:: Requirement ::
In the records that follow, the lines from the one containing "didosport@interia.pl (96, 1912)" to the one containing "Contactez Nous", inclusive, are to be given again exactly.

:: Data to examine ::
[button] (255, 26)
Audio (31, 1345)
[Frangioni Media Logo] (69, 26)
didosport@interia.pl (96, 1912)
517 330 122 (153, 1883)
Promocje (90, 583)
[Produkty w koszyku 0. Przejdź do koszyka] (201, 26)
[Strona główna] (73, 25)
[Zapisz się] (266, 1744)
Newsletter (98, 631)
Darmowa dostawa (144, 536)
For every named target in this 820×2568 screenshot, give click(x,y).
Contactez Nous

--

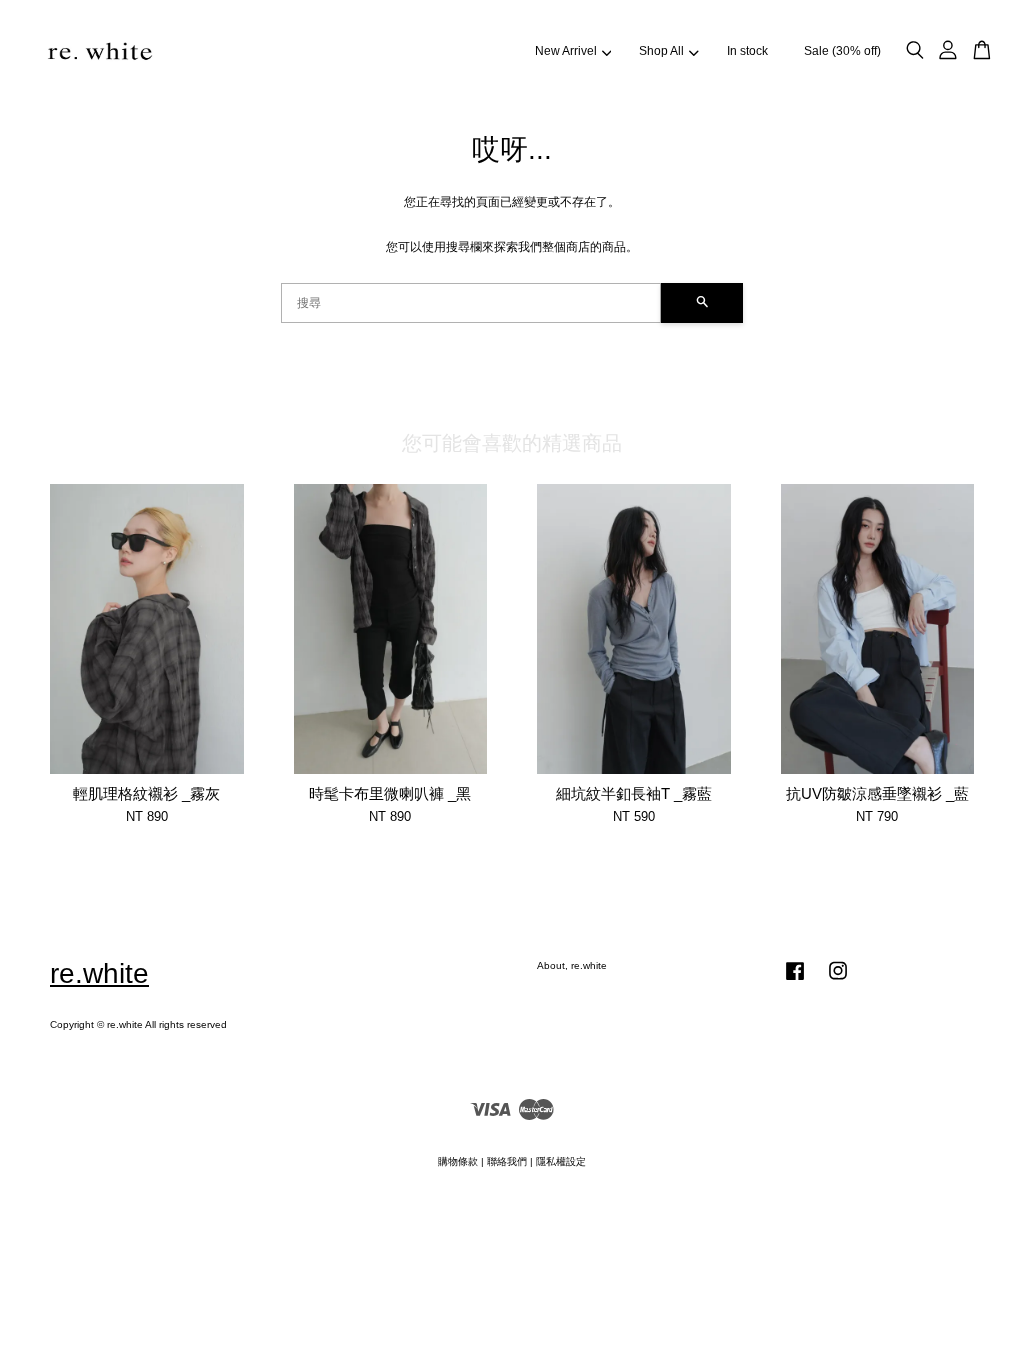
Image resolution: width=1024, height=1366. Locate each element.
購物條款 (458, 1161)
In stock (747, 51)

:: Exercise response ::
didosport@interia.pl (96, 1912)
517 330 122 (153, 1883)
Promocje (90, 583)
[Produkty w koszyku 0. Przejdź do koszyka] (201, 26)
[Strona główna] (73, 25)
[Zapisz się] (266, 1744)
Newsletter (98, 631)
Darmowa dostawa (144, 536)
For every named target in this 820×2568 screenshot, give click(x,y).
Contactez Nous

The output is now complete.